Whenever I spent time with the bank's leadership team, they were adamant about their disdain for traditional approaches to "benchmarking" the competition as well as for traditional banks. They didn't evaluate themselves against Citigroup, Bank of America, or Wells Fargo. They looked to "power retailers" such as Starbucks, Target, and Best Buy. (Commerce did study its rivals, but only to discover "the stuff that drives customers at other banks crazy." These were called Competitor Rules and Practices — internal acronym, CRAP.)

"Every great company has reinvented the industry it's in," founder Vernon Hill told me. "So we don't copy the stupid banks. We copy the great retailers." For example, the bank decided to open its branches for 70 to 80 hours a week, including Saturday and Sunday. "It's the simplest idea in the world," Hill said. "But to this day, it's heretical in banking. The first question bankers ask me is, 'How do you staff on Sunday?' I tell them: 'Wal-Mart stays open. The malls stay open. How hard can it be?'"

Commerce was (and TD Bank remains) a unique outfit, but its blueprint for innovation was not an entirely new perspective on making change. Fascinating articles in the Daily Telegraph and the Wall Street Journal described how London's Great Ormond Street Hospital for Children, renowned for its cardiac care, struggled with poorly designed "handoffs" that resulted in errors, complications, even deaths. So Dr. Martin Elliot, head of cardiac surgery, and Dr.

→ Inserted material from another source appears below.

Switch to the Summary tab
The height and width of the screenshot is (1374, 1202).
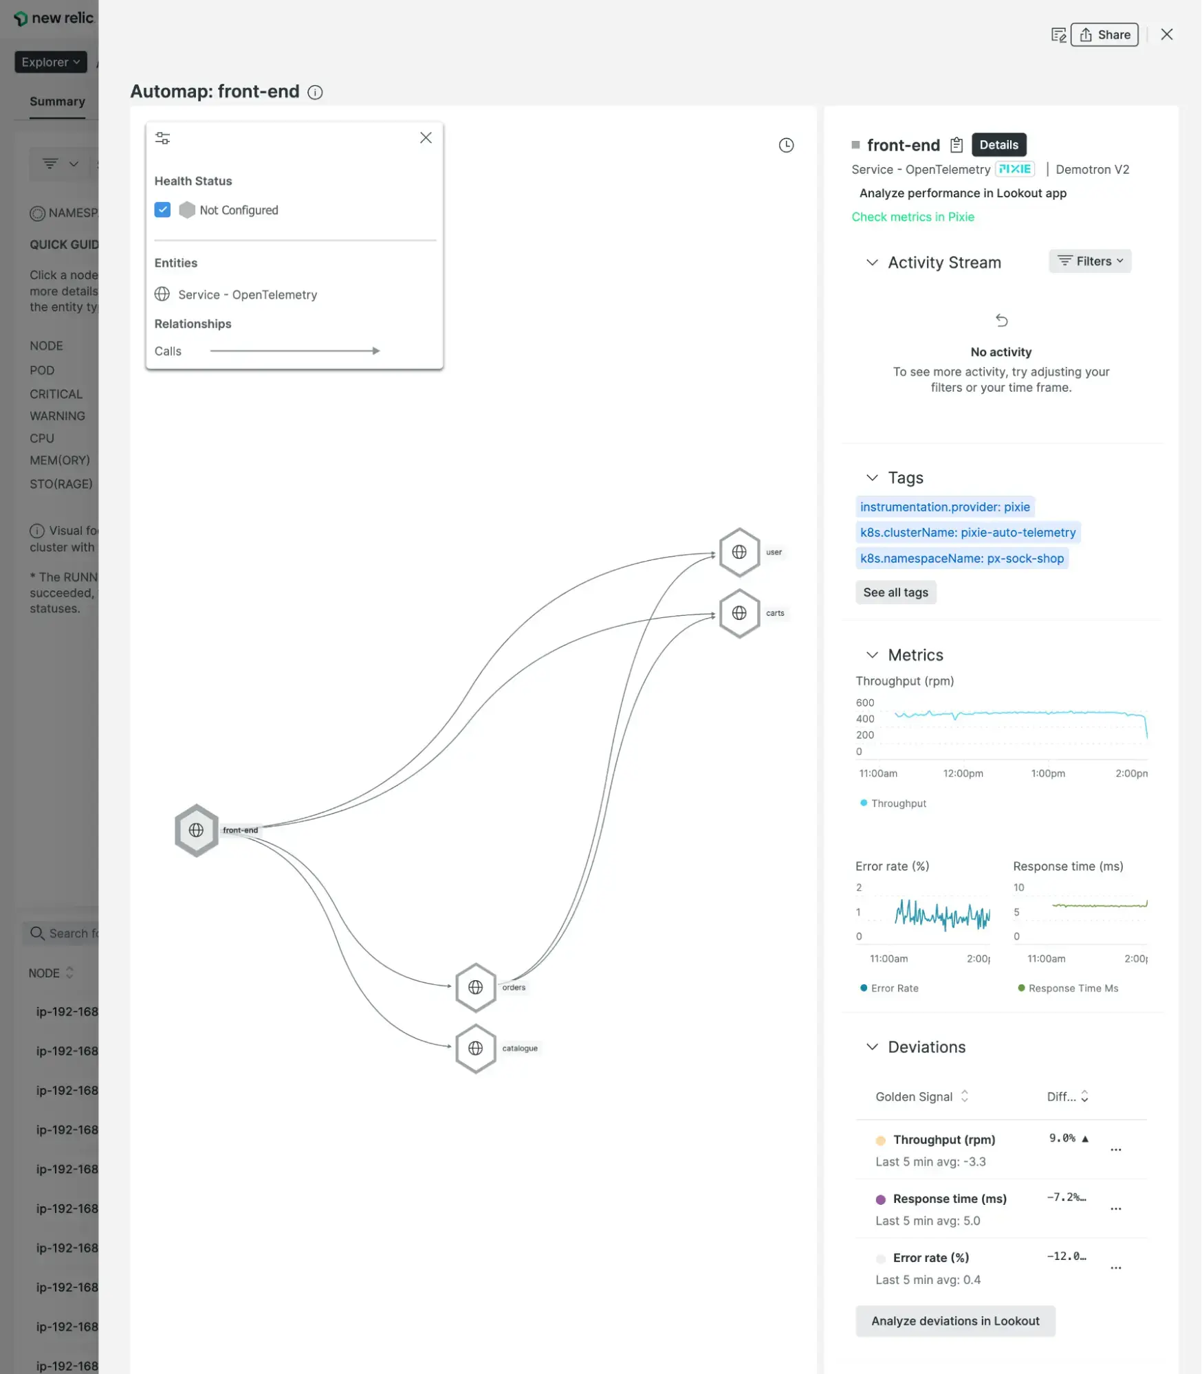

Allan Goldman, head of pediatric intensive care, studied high-powered professionals who were better than anyone at organizing handoffs — the pit crew of Ferrari's Formula One racing team.

The doctors and the pit crew, the Telegraph reported, "worked together at [the team's] home base in Modena, Italy, in the pits of the British Grand Prix, and in the Great Ormond Street [operating room] and intensive-care ward." Members of the pit crew were struck by how clumsy the hospital's handoff process was — not to mention the fact that it often lacked a clear leader. (In Formula One races, a so-called "lollipop man" wields an easy-to-see paddle and calls the shots.) Moreover, they noted how noisy the process was. Ferrari pit crews operate largely in silence, despite (or because of) the roar of engines around them. As a result of "one of the more unlikely collaborations in modern medicine," the Journal reported, the hospital redesigned its handoff procedures and sharply reduced medical errors.

Here's the message: You can't let what you know limit what you can imagine. As you try to do something special, exciting, important in your work, as you work hard to devise creative solutions to stubborn problems, don't just look to other organizations in your field (or to your past successes) for ideas and practices. Look to great organizations in all sorts of unrelated fields to see what works for them — and how you can apply their ideas to your problems. Who are the most unlikely organizations from which you learn? Do you have new ideas about where to look for new ideas?